In the past, Schumer has said he will only allow Senate floor votes on bills that have a firm 60 votes to pass and avoid a filibuster. And that can be a significant obstacle for bills that lack enough of the right support.
“You don’t bring up bills where you know you’re going to lose the vote,” said Weiss, former House Speaker Nancy Pelosi’s chief of staff from 2017 to 2019. “That is not leadership.”
A Schumer spokesperson told CNN Thursday that children’s online safety legislation is a priority for the majority leader.
“While we work to pass the supplemental and keep the government funded in the coming weeks, Leader Schumer will continue to work with the sponsors of the online safety bills to ensure the necessary support,” the spokesperson said.
A spokesperson for Johnson didn’t immediately respond to a request for comment.
Consequential policy differences
Lawmakers and consumer advocates alike say it is past time for new laws holding tech companies accountable. But what that means in practice is far squishier.
Even when lawmakers can agree on what the problem is, they often disagree on how to solve it, creating a smorgasbord of half a dozen or more social media bills floating around Congress.
A key example of this dynamic is what to do about Section 230, the federal immunity law that protects companies from lawsuits over user content or content moderation decisions. While plaintiffs may attempt to sue the platforms, Section 230 lets companies ask judges to toss out the suits at an early stage, and courts have interpreted the law to provide broad liability protections to all websites.
Members of both parties have villainized Section 230 but for different reasons: Conservatives say it lets social media companies censor right-wing views with impunity, while Democrats say it blocks accountability for the spread of hate speech, election lies and health misinformation.
Because the two parties come at the issue from opposite perspectives, so do their policy prescriptions — creating a fundamental inability to reconcile.
Other bills ask the public to make difficult tradeoffs, such as giving law enforcement greater power to surveil US citizens in the name of protecting kids online — or giving attorneys general the power to decide what content is too dangerous to show to kids, which LGBTQ advocates warn could be abused to target them.
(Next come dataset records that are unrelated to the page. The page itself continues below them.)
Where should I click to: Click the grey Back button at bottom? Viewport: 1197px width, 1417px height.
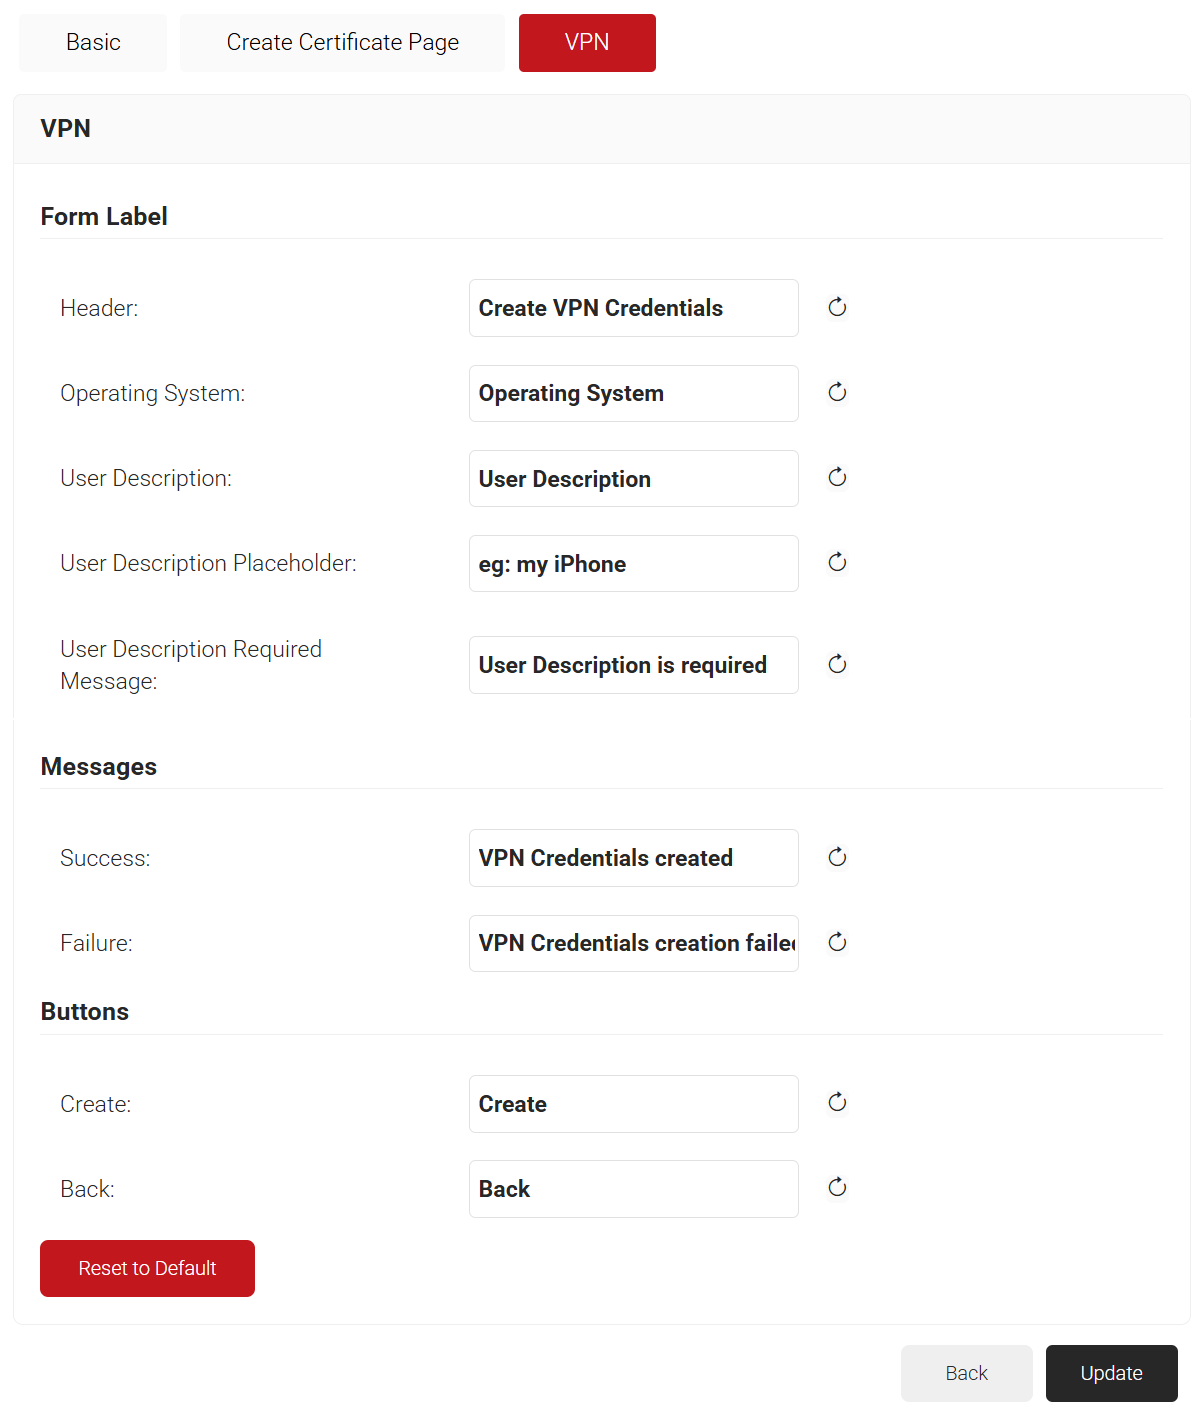point(966,1373)
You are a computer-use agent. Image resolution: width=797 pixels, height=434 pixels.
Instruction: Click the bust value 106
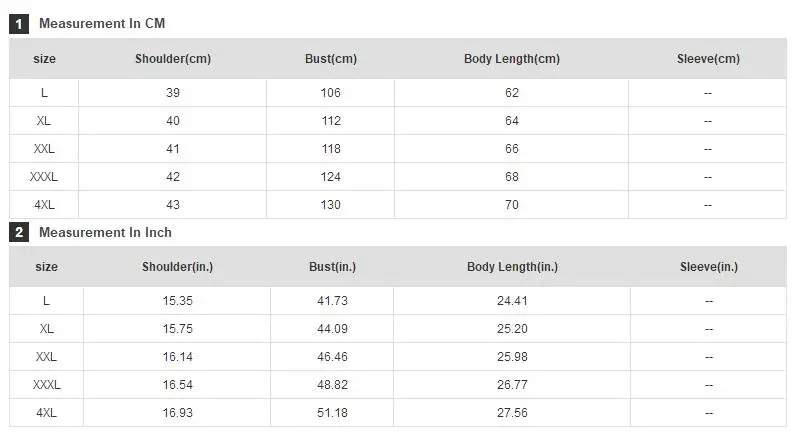[330, 93]
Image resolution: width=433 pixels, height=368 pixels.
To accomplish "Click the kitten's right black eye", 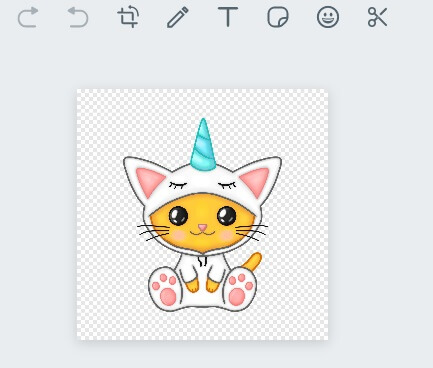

Some proposals simply cannot pass due to possible constitutional risks, said Stephen Balkam, founder of the Family Online Safety Institute. Unlike other countries that lack First Amendment protections for speech, the United States cannot pass laws forcing tech platforms to “speak” in certain ways and cannot restrict Americans from accessing lawful content, even if it may be distasteful or objectionable.
“There’s an awful lot of legislation that just simply can’t pass constitutional muster,” he said.
“Part of the problem is that solutions that sound straightforward, like ‘just censor all the bad content,’ are more appealing as sound bites for TV than actual, thoughtful regulations,” said Evan Greer, director of Fight for the Future, a digital rights advocacy group.
Tech companies and consumer groups do agree on one thing: Congress should pass a national privacy law regulating how consumer data can be collected, used and shared. That would be a huge down payment on a future social media law, said Balkam. But even that proposal is still subject to many of the same dynamics that make social media regulation hard.